▶ [About this task]:
From the line containing "992x640 pixels. Task: Go" to the last line of the data below, copy everything exactly and nothing else; pictures stay out.

▶ [Data records]:
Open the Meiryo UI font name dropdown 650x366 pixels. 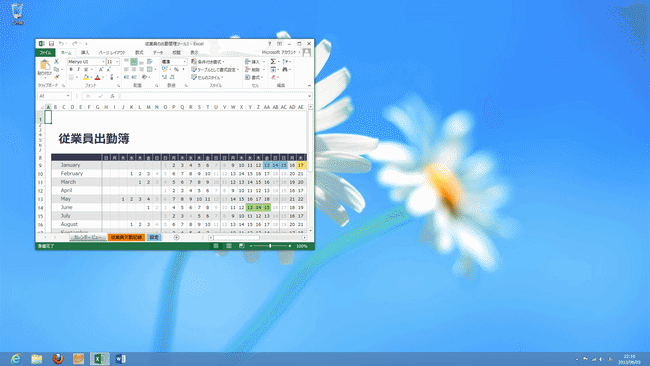86,62
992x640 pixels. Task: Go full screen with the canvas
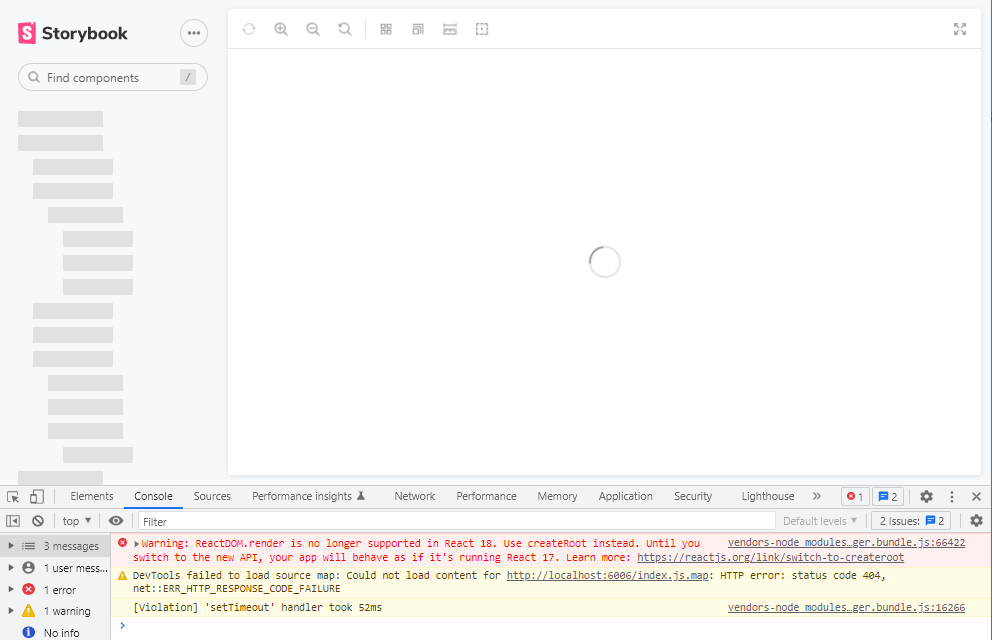click(960, 29)
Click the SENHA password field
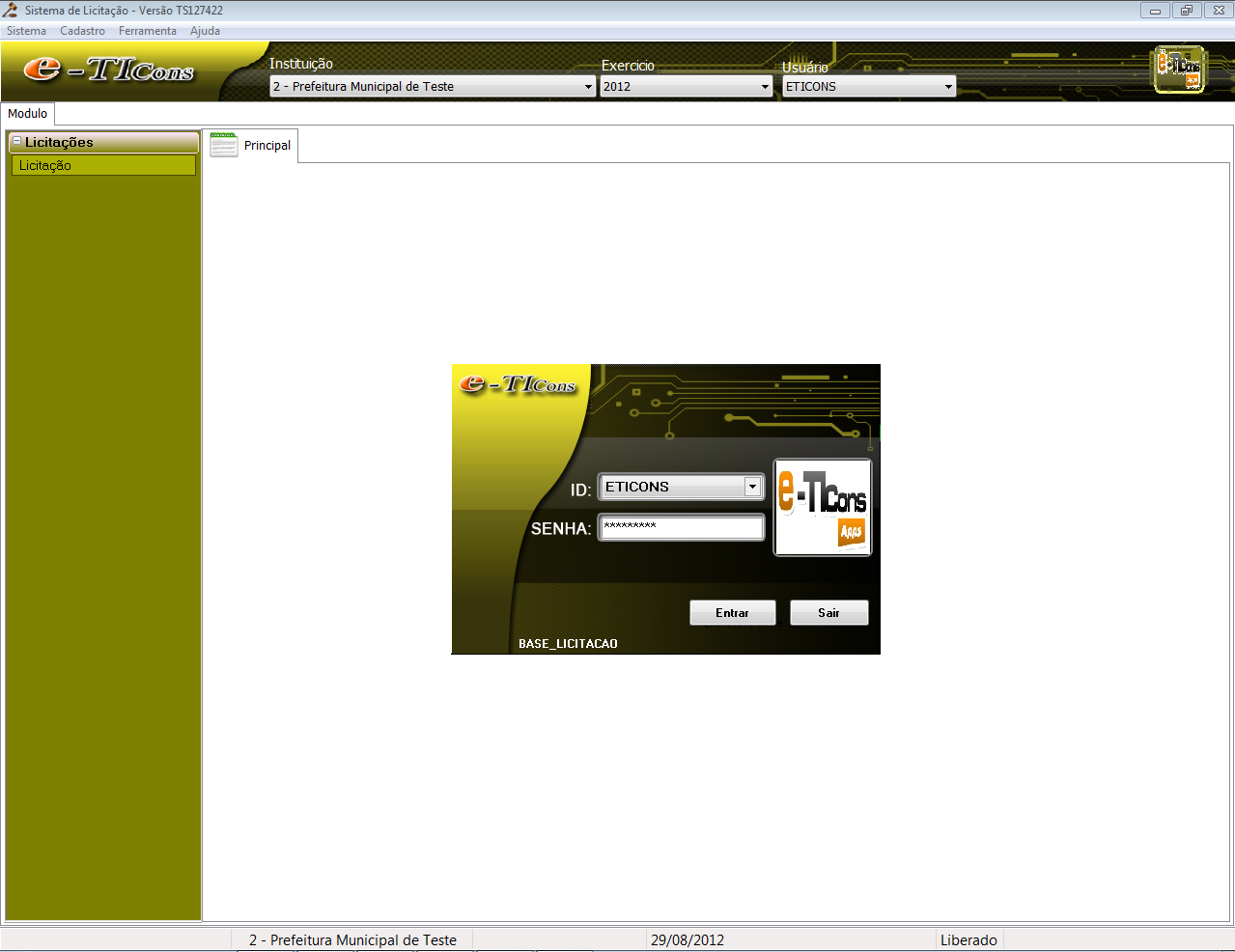The height and width of the screenshot is (952, 1235). [681, 527]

▶ [Result of the exercise]:
992x640 pixels. Task: Go full screen with the canvas
click(960, 29)
Click the SENHA password field
The height and width of the screenshot is (952, 1235). [681, 527]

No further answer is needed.